The Dodd-Frank Wall Street Reform and Consumer Protection Act requires companies to hold a shareholder vote on compensation at least once every three years (www.sec.gov/news/press/2011/2011-25.htm). The votes are non-binding, meaning the companies do not have to honor shareholder requests on pay. Nonetheless, as the numbers show, few compensation plans are voted down.
There are reasons for shareholders to question whether the proposed compensation packages are in their best interest. Most companies surveyed (81%) said they defined the peer group they used to analyze executive compensation. In contrast, just 34% used a proxy adviser peer group and only 17% used an industry index. The definition of the peer group is important because slightly more than half (52%) of companies use a summary compensation table pay to perform the analysis. (The summary compensation table is required by the Securities and Exchange Commission to show what executives are earning.) In other words, compensation committees are handpicking the companies to measure pay against.
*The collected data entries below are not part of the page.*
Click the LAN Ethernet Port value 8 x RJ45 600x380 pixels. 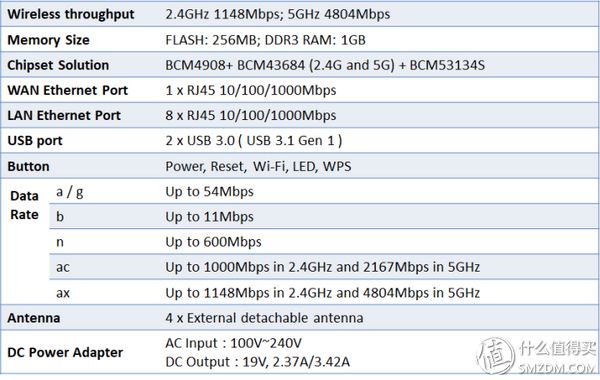[251, 116]
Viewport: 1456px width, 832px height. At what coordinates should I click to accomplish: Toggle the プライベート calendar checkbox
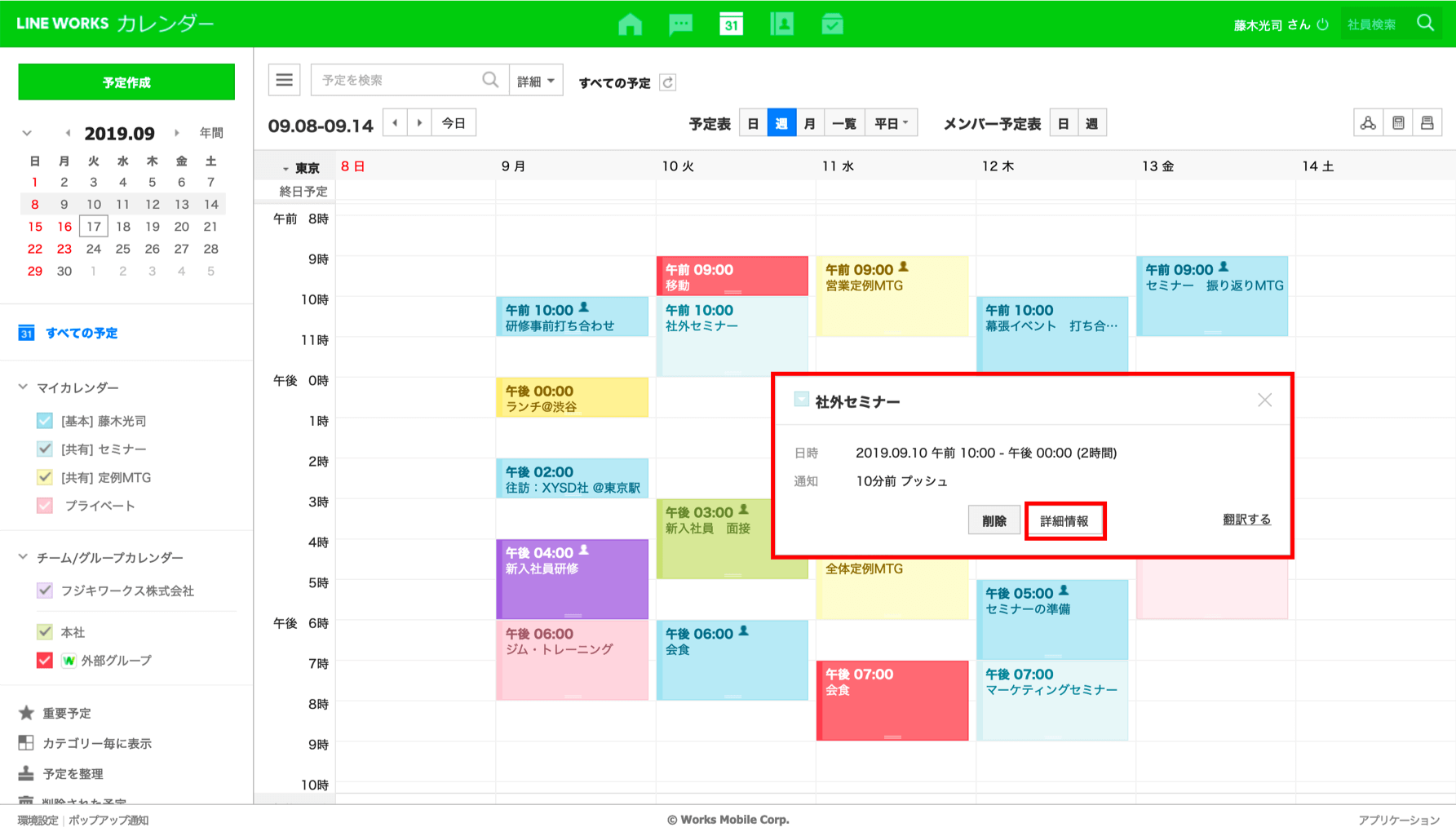coord(45,506)
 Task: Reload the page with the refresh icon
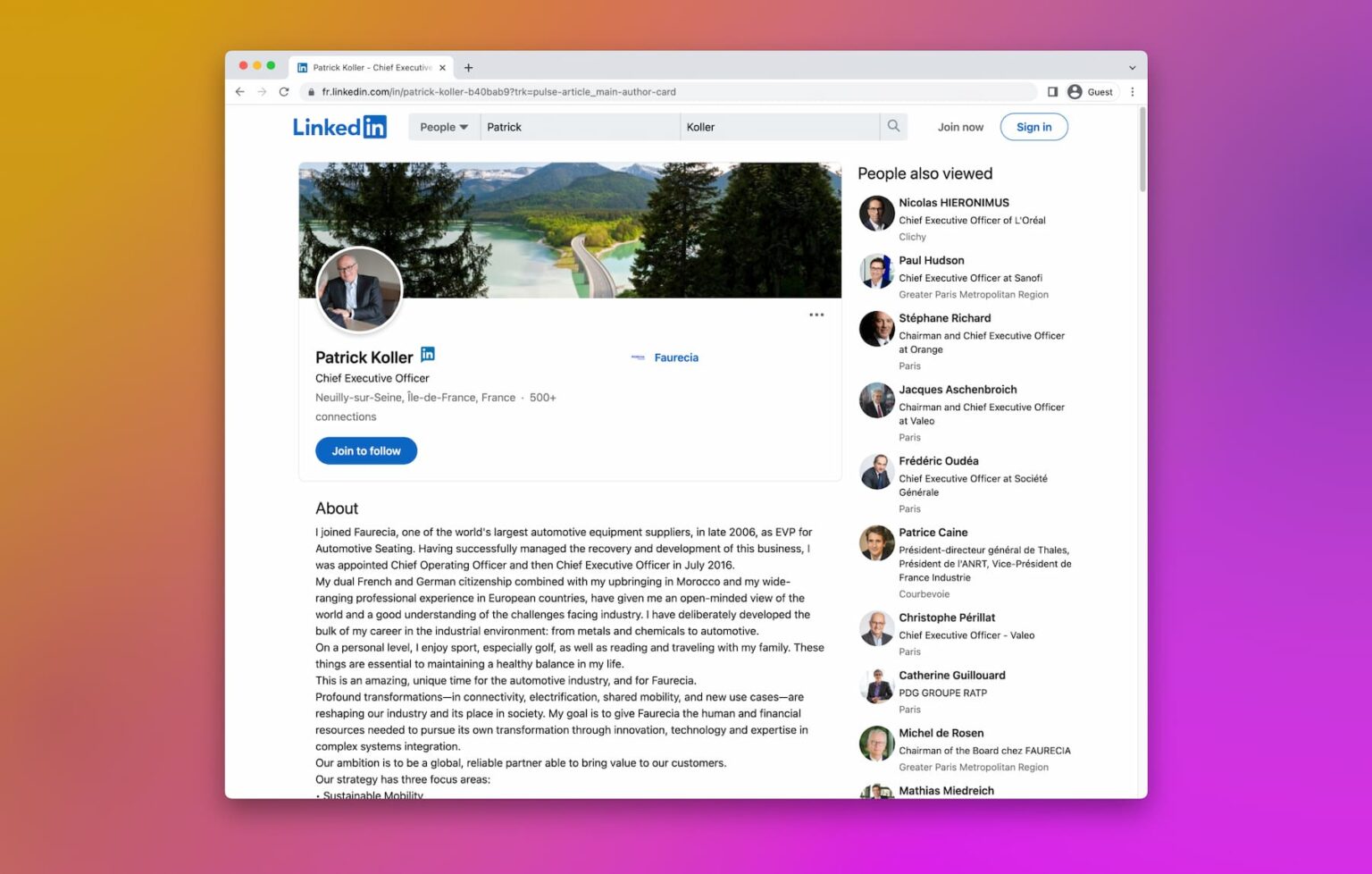point(283,91)
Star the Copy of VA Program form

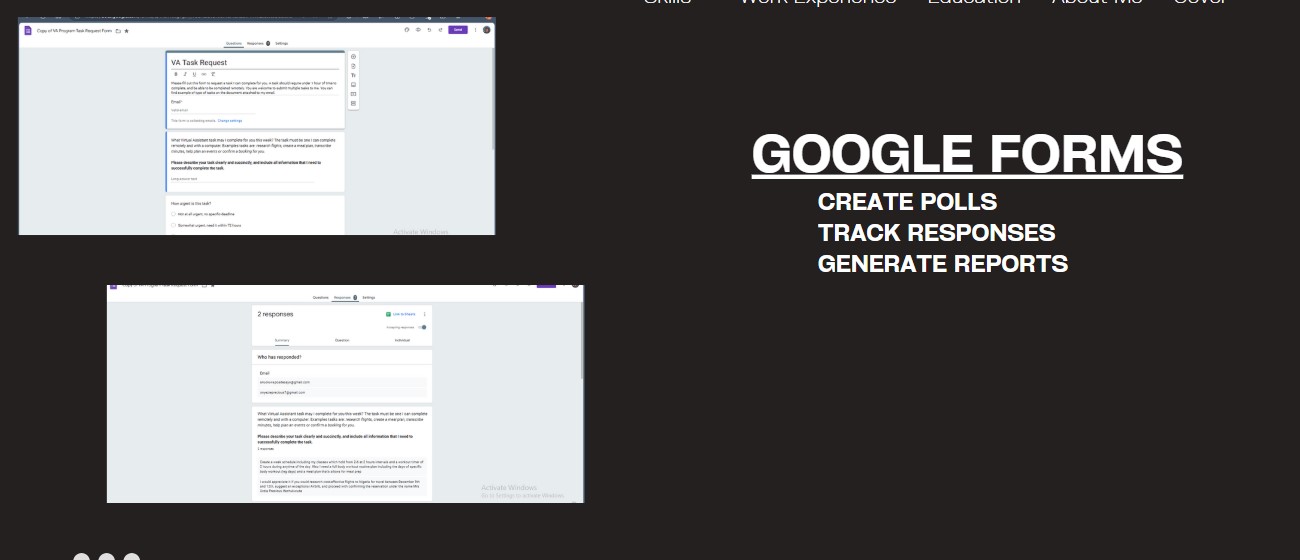pyautogui.click(x=126, y=31)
The metrics for assessing performance should also raise questions. Nearly three-quarters of companies (73%) used total shareholder return as a performance measure in the analysis. In contrast, less than a quarter considered return on equity/assets/investment/capital (23%) or net income (22%). Though generating shareholder return is important, executives should be focused on creating long-term value for shareholders, not just simply short-term returns.
Inputs for compensation remain largely in the hands of corporate insiders. Boards of shareholders and compensation committee preferences influenced decisions on compensation for 77% of companies. Advice from compensation consultants was weighed at 74% of all companies. In contrast, discussions with shareholders were only considered by 38% of all companies.
This data shows the importance of voting proxy statements and attending shareholder meetings if possible. Though good executives should arguably be rewarded well, boards of shareholders should be held responsible for acting in the best interest of shareholders.